• **Work required**
So long as no pictures are carried over, output the records below exactly.

• **Information shown**
§ §
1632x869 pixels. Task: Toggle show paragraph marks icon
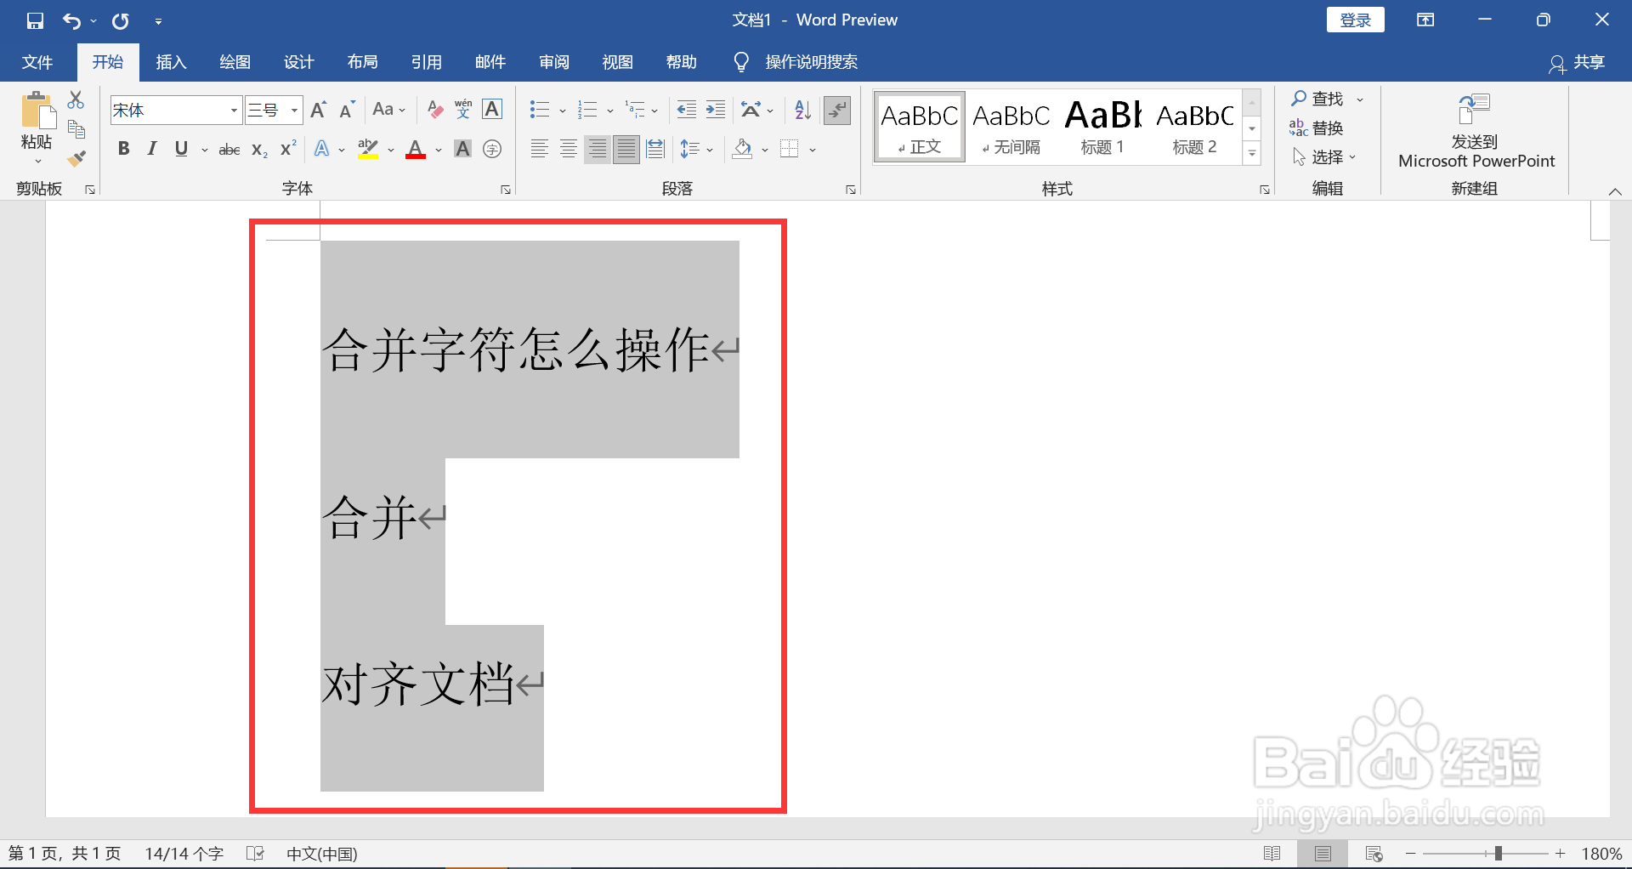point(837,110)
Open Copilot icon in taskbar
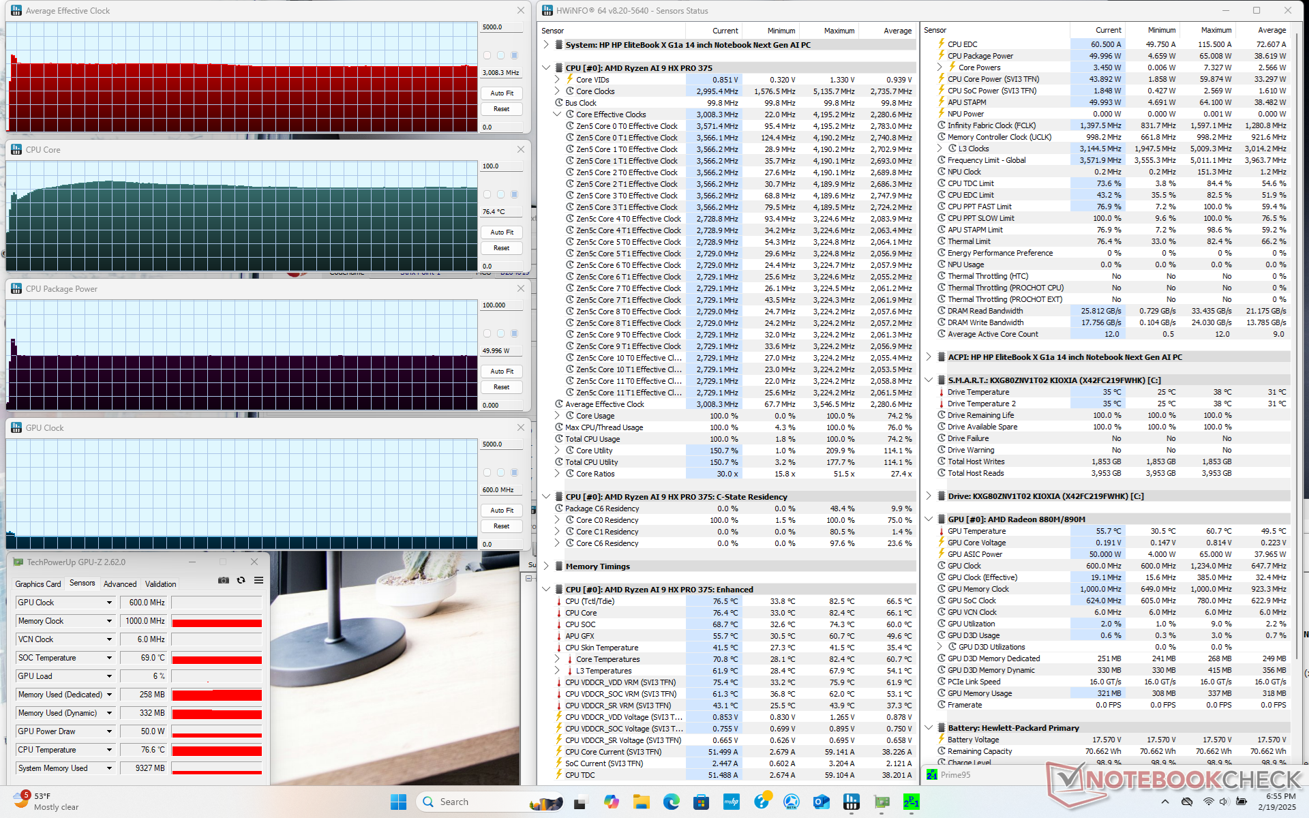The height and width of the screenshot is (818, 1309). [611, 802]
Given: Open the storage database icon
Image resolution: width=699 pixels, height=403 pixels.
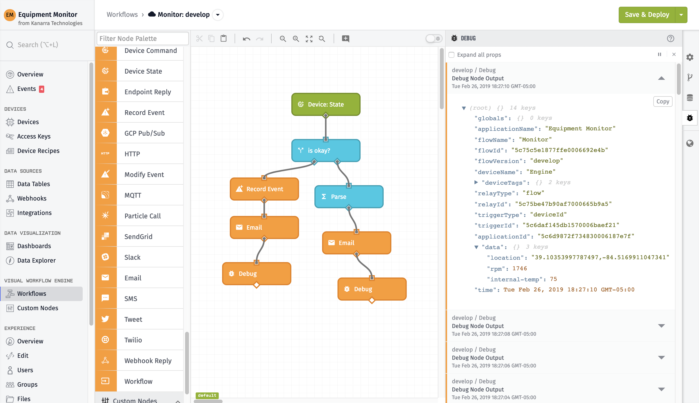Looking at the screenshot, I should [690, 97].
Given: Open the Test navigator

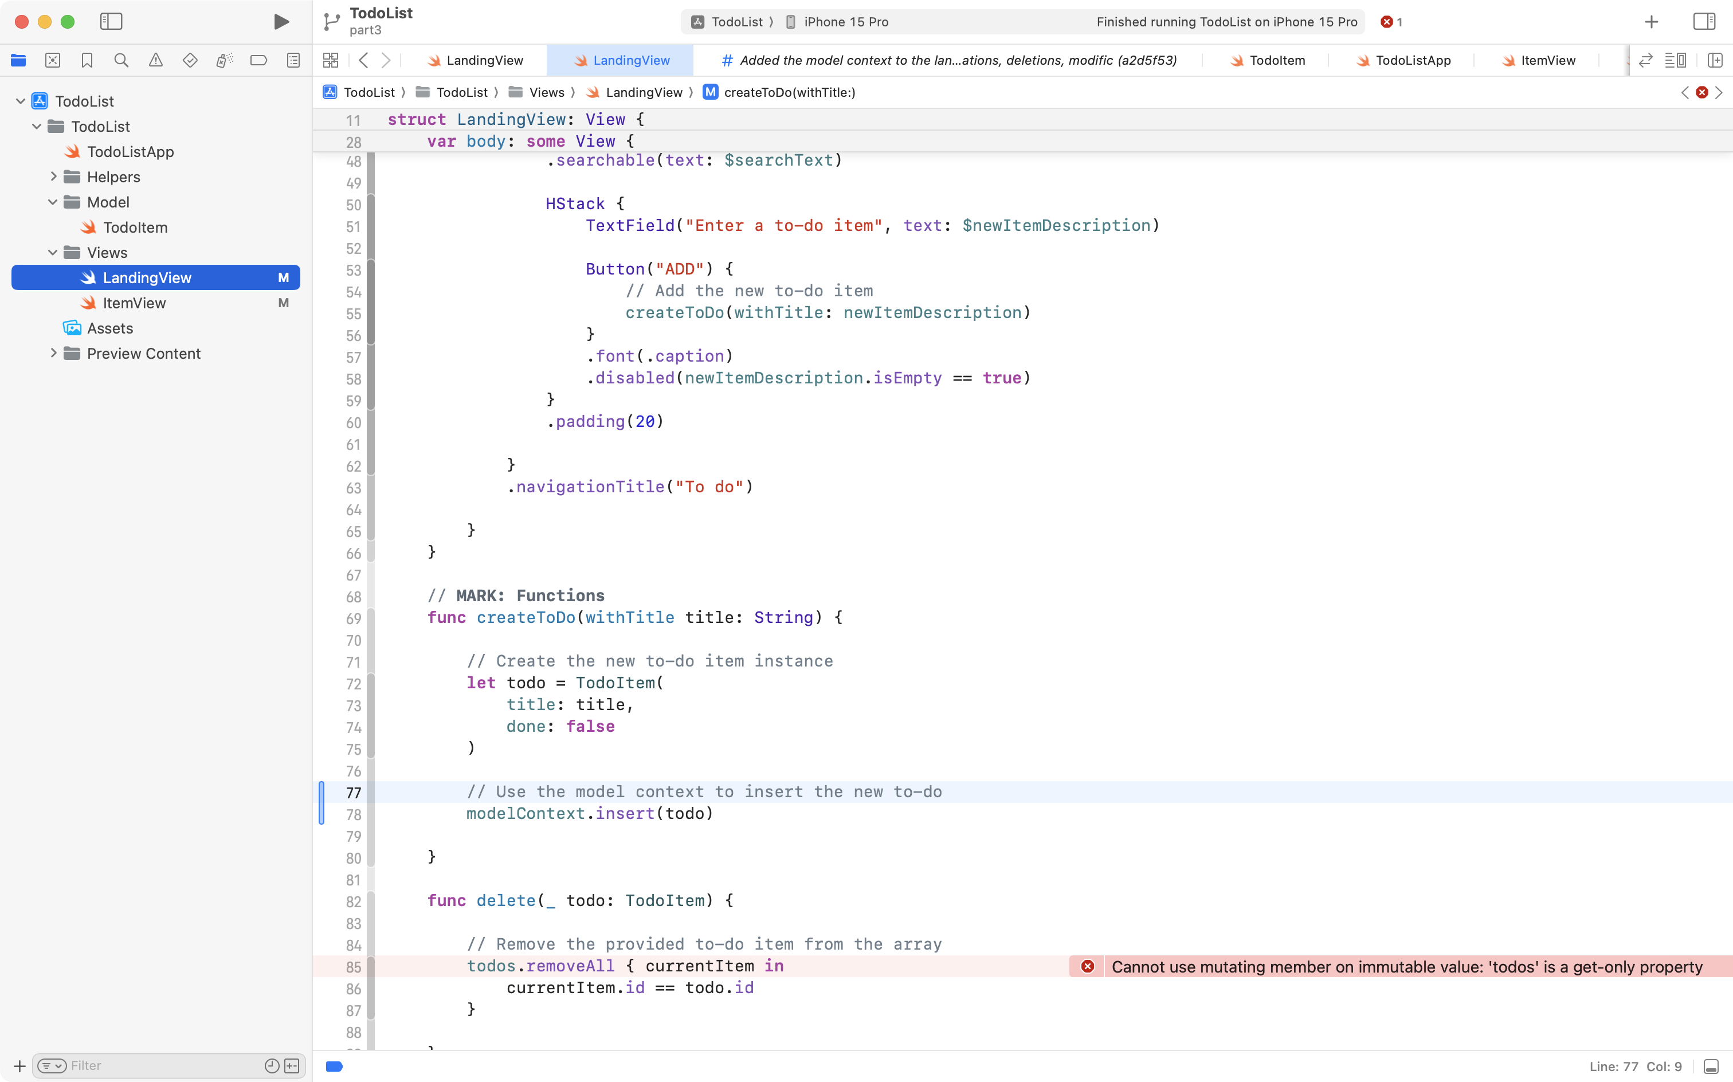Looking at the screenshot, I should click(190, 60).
§ §
• **Your solution**
1632x869 pixels. Task: Toggle show paragraph marks icon
point(837,110)
Open Copilot icon in taskbar
The height and width of the screenshot is (818, 1309). [611, 802]
Given: Open the storage database icon
Image resolution: width=699 pixels, height=403 pixels.
Looking at the screenshot, I should [690, 97].
Given: Open the Test navigator

Looking at the screenshot, I should click(190, 60).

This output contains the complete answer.